**Reading text**
=-=-=

Housing markets across much of the U.S. are cooling, with many sellers resorting to the unthinkable: Cutting prices.

San Francisco hasn’t gotten the memo.

Nearly 17% of U.S. home listings in August had a price cut, the highest share for that month since at least 2012, according to a new report from online real estate brokerage Redfin. But that was true of just 12% of homes in the San Francisco metropolitan area, which the firm defines as San Francisco and San Mateo counties — the third-lowest share among major U.S. metros, behind New York and Newark, N.J.

The Bay Area’s housing market is experiencing something of a dual dynamic. While the region’s home values have dipped, many sellers are sticking to their guns. And San Francisco’s artificial intelligence boom, which has already driven up rental prices as tech workers compete for homes, may further complicate buyers’ chances to negotiate a deal.

The hope among many sellers is: Prices could rise, so why not hold out for more?

But in a striking inversion from earlier this decade, that bullishness doesn’t extend past the Peninsula. The San Jose metro area, made up of Santa Clara and San Benito counties, had a price-cut rate slightly above the national figure, reflecting a significant shift for one of the hottest markets in the U.S. (Redfin’s analysis included actively listed single-family homes, condominiums and townhomes, whether or not the price cut occurred in August.)

When sellers in the San Francisco metro area do cut prices, it’s usually not by a huge amount — an average of about 6%, or less than $100,000, Redfin data shows.

San Francisco’s single-family homes, which are typically considered more desirable than condos, appear to be driving the low rate of price cuts in the metro area. While price drop data wasn’t available at the city level, Redfin data indicates two-thirds of San Francisco houses sold above list price in August, by far the highest share of any Bay Area county.

=-=-=

**Exercise details**
Continue the article on San Francisco's home price cuts from its last sentence.

**Dataset excerpt**

=-=-=

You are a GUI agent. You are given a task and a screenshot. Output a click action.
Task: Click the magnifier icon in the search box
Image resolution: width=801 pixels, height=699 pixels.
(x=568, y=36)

=-=-=

**Answer**
Many sellers are also reluctant to bring their prices down for fear of missing out on a windfall — or selling at a loss. Another Redfin analysis from this summer found that nearly 1 in 5 for-sale homes in the San Francisco metro area were at risk of selling for less than they were purchased, the highest rate of any region in the U.S.

That report indicates that much of the city still hasn’t recovered from the slump in property values that took place during the pandemic — a lull that many sellers are hoping is over.

Still, while sellers may not be cutting prices, it doesn’t appear they’re raising them, either — at least not yet. The typical home values in San Francisco and San Mateo County have each remained roughly flat from last year, data from real estate listing site Zillow shows. In San Francisco’s case, the typical value of $1.24 million is still roughly $100,000 lower than the pre-pandemic figure — and that isn’t even accounting for inflation.

It’s possible the influx of AI wealth could push up home prices, but the data hasn’t yet shown that shift. It’s not unusual for home sellers in the Bay Area to “price to entice” — setting prices artificially low to attract bidding wars — which could be contributing to its low rate of price drops. And economic volatility is leading some tech workers to rent rather than take out a 30-year mortgage.

But there are other signs the San Francisco housing market is heating up. The number of San Francisco home sales surged in September compared to last year, while new listings dipped, said Patrick Carlisle, market analyst for real estate brokerage Compass.